Art is a reflex of this terror. 

$100 million for a diamond skull that cost $23.6 million to make. If Damien Hirst’s “For the Love of God” is one thing: it would be controversial. Critics, such as Jonathan Jones, claim that “the most honest work of art of the first decade of this century was obviously Hirst's diamond death's head.” While, on the other hand, critics such as Cohen believe that Mr. Hirst “isn’t criticizing the excess, not even ironically, but rolling in it and loving it. The sooner he goes out of fashion, the better.” To me the diamonds are a protest against our own creatureliness-- literally covering over our own rotting decay.  The eternal diamonds will forever mock the skulls yellowing teeth and laugh at our false victory and inability to outlast them. 
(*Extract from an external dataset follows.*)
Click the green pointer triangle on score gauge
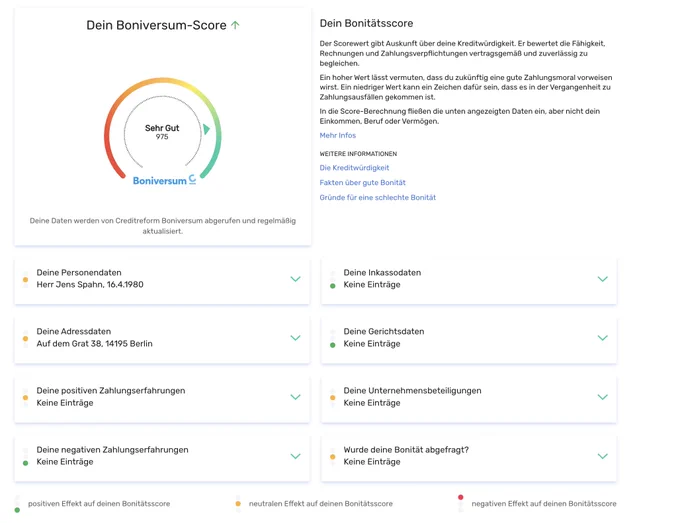This screenshot has width=680, height=523. pos(207,129)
Society praises the artist because he lives forever. Not only is the substance of Hirst’s work a denial of the creatures we really are, but so is the production of his work itself. While religion promises its followers immortality in heaven, Art promises its artist’s immortality in the wall space of museums.  Both deny our human condition. Both are an attempt to transcend our own death in symbolic ways. Art is one of the greatest immortality projects of all and In the words of Damion Hirst himself “I don’t see what else you can spend your money on. If you want to own things, art is a pretty good bet. Buy art, build a museum, put your name on it, let people in for free. That’s as close as you can get to immortality.”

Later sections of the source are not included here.